◆ **Your objective**:
Return each line of the data below unchanged, please.

◆ **Records provided**:
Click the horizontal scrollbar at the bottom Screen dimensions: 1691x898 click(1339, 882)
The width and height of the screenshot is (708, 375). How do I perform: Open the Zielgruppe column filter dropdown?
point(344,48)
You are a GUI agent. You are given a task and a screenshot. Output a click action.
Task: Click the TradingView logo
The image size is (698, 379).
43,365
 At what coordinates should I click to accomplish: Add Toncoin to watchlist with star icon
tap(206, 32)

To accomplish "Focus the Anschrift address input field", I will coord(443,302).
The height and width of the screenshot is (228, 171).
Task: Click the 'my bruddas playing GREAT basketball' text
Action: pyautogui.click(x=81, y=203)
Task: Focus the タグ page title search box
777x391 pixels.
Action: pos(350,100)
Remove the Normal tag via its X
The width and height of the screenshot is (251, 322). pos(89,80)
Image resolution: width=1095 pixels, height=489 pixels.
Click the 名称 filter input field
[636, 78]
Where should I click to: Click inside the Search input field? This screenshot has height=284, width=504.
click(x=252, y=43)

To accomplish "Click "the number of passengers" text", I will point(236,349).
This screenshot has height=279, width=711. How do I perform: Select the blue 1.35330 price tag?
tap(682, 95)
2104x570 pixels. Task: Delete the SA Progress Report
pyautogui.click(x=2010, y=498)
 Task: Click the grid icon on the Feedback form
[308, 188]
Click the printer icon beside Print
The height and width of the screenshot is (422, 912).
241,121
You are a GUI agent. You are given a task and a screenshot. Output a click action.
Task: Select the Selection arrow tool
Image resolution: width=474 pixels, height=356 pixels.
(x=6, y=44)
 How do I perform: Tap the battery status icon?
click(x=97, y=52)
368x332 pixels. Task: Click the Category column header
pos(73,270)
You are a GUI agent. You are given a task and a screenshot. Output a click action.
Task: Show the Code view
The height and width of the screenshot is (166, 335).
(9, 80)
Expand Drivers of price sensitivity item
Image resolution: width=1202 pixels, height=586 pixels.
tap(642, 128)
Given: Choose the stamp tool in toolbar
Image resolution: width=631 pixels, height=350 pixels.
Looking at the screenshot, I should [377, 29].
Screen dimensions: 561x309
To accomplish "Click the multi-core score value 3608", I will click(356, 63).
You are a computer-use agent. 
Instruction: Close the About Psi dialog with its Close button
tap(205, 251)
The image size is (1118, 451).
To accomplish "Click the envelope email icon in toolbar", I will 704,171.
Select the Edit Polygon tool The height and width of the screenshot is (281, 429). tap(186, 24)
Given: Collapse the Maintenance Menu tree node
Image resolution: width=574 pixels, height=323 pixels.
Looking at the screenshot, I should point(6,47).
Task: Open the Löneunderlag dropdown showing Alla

◆ **Response to the exercise**:
Click the horizontal scrollbar at the bottom Screen dimensions: 1691x898 click(1339, 882)
The width and height of the screenshot is (708, 375). How do I perform: Open the Zielgruppe column filter dropdown?
point(344,48)
You are a GUI agent. You are given a task and a screenshot. Output a click action.
Task: Click the TradingView logo
The image size is (698, 379).
43,365
 At what coordinates should I click to accomplish: Add Toncoin to watchlist with star icon
tap(206, 32)

To accomplish "Focus the Anschrift address input field", I will coord(443,302).
The height and width of the screenshot is (228, 171).
Task: Click the 'my bruddas playing GREAT basketball' text
Action: pyautogui.click(x=81, y=203)
Task: Focus the タグ page title search box
777x391 pixels.
Action: pos(350,100)
Remove the Normal tag via its X
The width and height of the screenshot is (251, 322). pos(89,80)
Image resolution: width=1095 pixels, height=489 pixels.
Click the 名称 filter input field
[636, 78]
Where should I click to: Click inside the Search input field? This screenshot has height=284, width=504.
click(x=252, y=43)

To accomplish "Click "the number of passengers" text", I will point(236,349).
This screenshot has height=279, width=711. How do I perform: Select the blue 1.35330 price tag?
tap(682, 95)
2104x570 pixels. Task: Delete the SA Progress Report
pyautogui.click(x=2010, y=498)
 Task: Click the grid icon on the Feedback form
[308, 188]
Click the printer icon beside Print
The height and width of the screenshot is (422, 912).
241,121
You are a GUI agent. You are given a task and a screenshot. Output a click action.
Task: Select the Selection arrow tool
Image resolution: width=474 pixels, height=356 pixels.
(x=6, y=44)
 How do I perform: Tap the battery status icon?
click(x=97, y=52)
368x332 pixels. Task: Click the Category column header
pos(73,270)
You are a GUI agent. You are given a task and a screenshot. Output a click action.
Task: Show the Code view
The height and width of the screenshot is (166, 335).
(9, 80)
Expand Drivers of price sensitivity item
Image resolution: width=1202 pixels, height=586 pixels.
tap(642, 128)
Given: Choose the stamp tool in toolbar
Image resolution: width=631 pixels, height=350 pixels.
Looking at the screenshot, I should [377, 29].
Screen dimensions: 561x309
To accomplish "Click the multi-core score value 3608", I will click(356, 63).
You are a computer-use agent. 
Instruction: Close the About Psi dialog with its Close button
tap(205, 251)
The image size is (1118, 451).
To accomplish "Click the envelope email icon in toolbar", I will 704,171.
Select the Edit Polygon tool The height and width of the screenshot is (281, 429). tap(186, 24)
Given: Collapse the Maintenance Menu tree node
Image resolution: width=574 pixels, height=323 pixels.
Looking at the screenshot, I should point(6,47).
Task: Open the Löneunderlag dropdown showing Alla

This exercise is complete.